Déjà autorisé aux Etats-Unis depuis le mois de mai 2012, l'utilisation du Truvada® à titre préventif fait polémique. Le Truvada® est un traitement antirétroviral déjà utilisé en France par les personnes séropositives. Il est également délivré aux Urgences dans le cas de comportements à risque.

Mardi 29 janvier 2013, l'association Aides a demandé à l'Agence du médicament (ANSM) d'accorder une autorisation temporaire d'utilisation au Truvada® comme traitement préventif du VIH chez les personnes à risques. Mais l'extension de sa prescription est controversée. En France, de nombreuses personnes s'interrogent sur la pertinence d'un tel traitement qu'il faudrait prendre quotidiennement.

Dans un entretien, Jean-Marie Le Gall, responsable du pôle recherche à Aides, défend la demande de l'association de lutte contre le sida : "Si on a demandé une autorisation temporaire d'utilisation, c'est parce qu'on voit se développer, suite à l'autorisation américaine, des prescriptions parallèles. [Afin d'éviter des utilisations détournées] il vaut mieux mettre tout de suite un cadre pour savoir ce qui va se passer et pour avoir des évaluations assez rapidement, savoir si ça fonctionne dans notre pays et avec quelle efficacité."

"Se contenter du préservatif n'est pas suffisant"

"Dans notre pays le taux d'usage du préservatif est aussi bon qu'ailleurs. Mais 25 ans après le début de l'épidémie, se contenter du préservatif n'est pas suffisant. On sait qu'actuellement, dans certaines circonstances, pour certaines personnes, le fait de pouvoir prendre un médicament avant d'être exposé éventuellement à une infection, c'est quelque chose qui peut diminuer les risques de contamination. Etant donné l'urgence de l'épidémie, on ne peut pas se permettre de ne pas l'utiliser."
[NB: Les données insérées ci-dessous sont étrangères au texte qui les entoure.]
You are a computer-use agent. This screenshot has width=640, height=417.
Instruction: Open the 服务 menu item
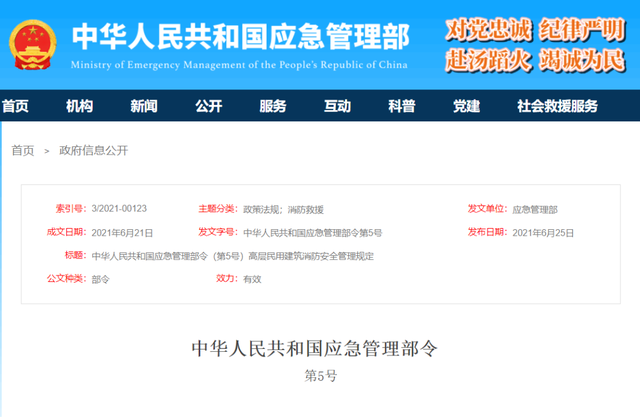click(272, 106)
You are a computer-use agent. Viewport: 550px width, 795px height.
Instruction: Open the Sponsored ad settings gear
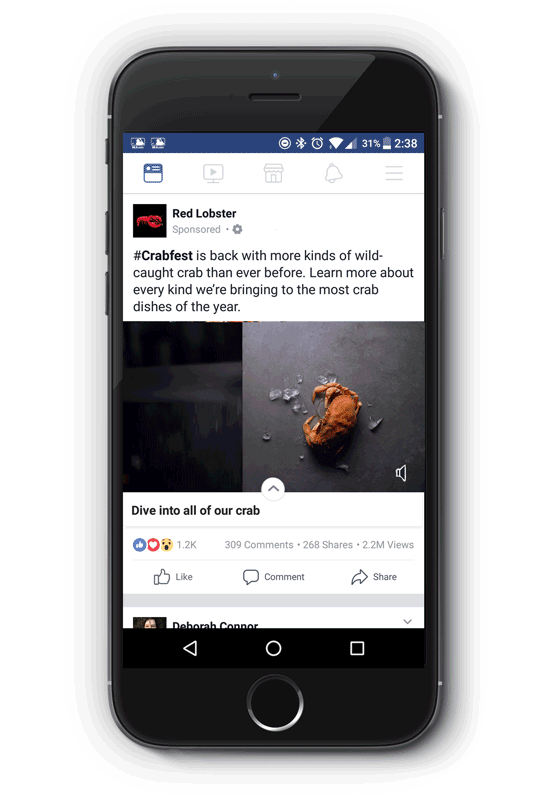[x=237, y=229]
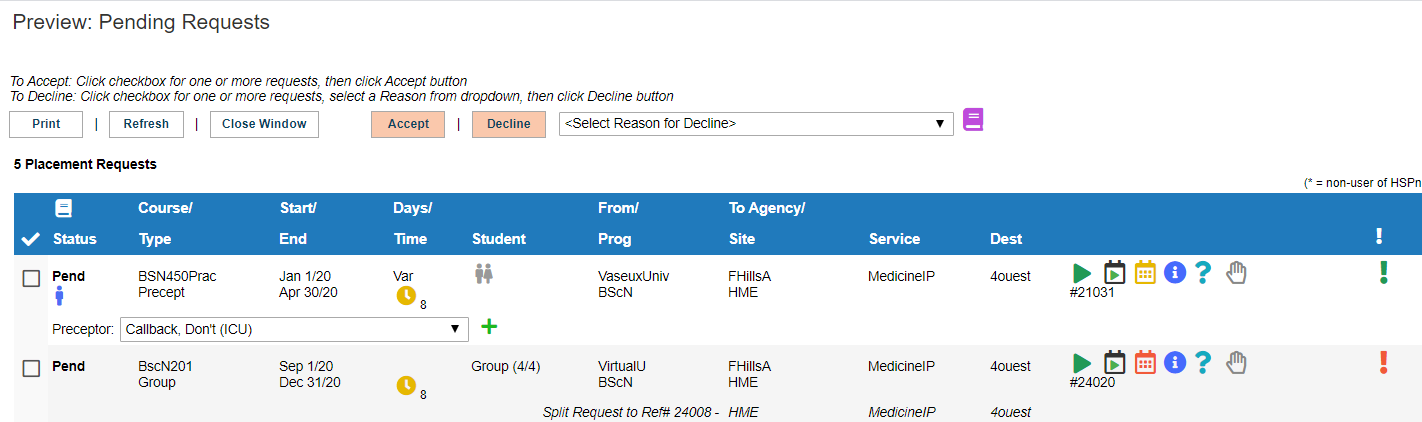Image resolution: width=1422 pixels, height=422 pixels.
Task: Click the Refresh button
Action: [x=146, y=124]
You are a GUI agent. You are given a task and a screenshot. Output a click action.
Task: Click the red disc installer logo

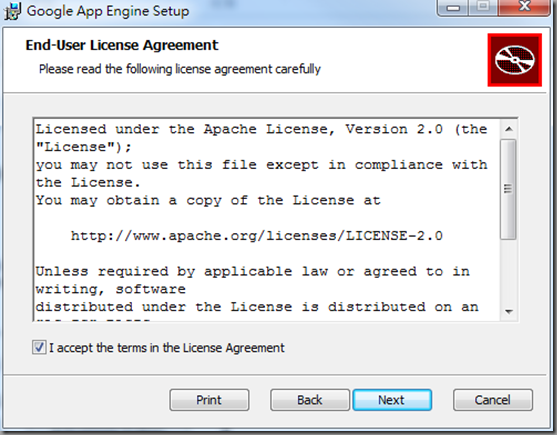pos(515,60)
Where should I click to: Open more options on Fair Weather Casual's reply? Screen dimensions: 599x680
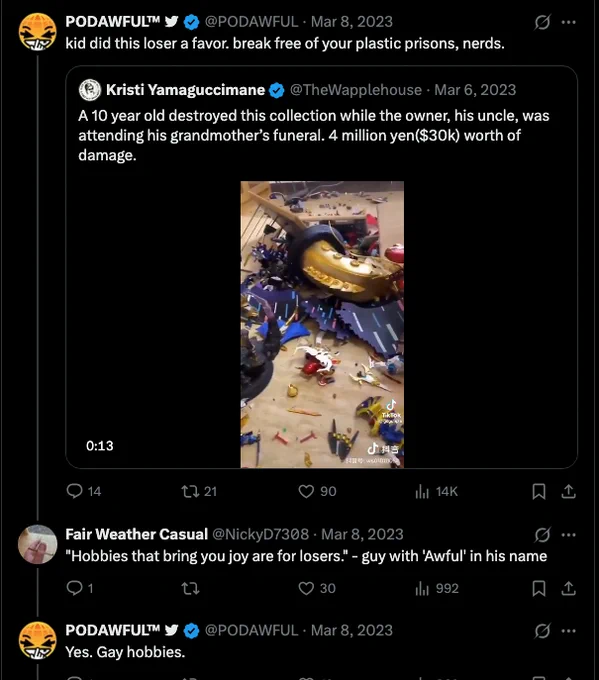point(569,535)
Pourrait-on craindre l'augmentation des comportements à risque si cette proposition était retenue ?

"Tous les essais qui ont été faits montrent que les personnes se responsabilisent avec l'usage du Truvada®. C'est-à-dire qu'elles diminuent plutôt leurs comportements à risque et augmentent l'usage du préservatif."

"Il faut vraiment réfléchir sur le fait qu'on a pensé uniquement préservatif comme le seul moyen d'agir. Aujourd'hui il faut penser préservatif et molécule préventive. De la même manière que dans les années 80, les jeunes filles qui commençaient leur contraception ont dû, à un moment donné avec l'épidémie du VIH, comprendre que la pilule contraceptive protégeait d'une grossesse non désirée mais que le préservatif [protégeait lui des maladies sexuellement transmissibles]."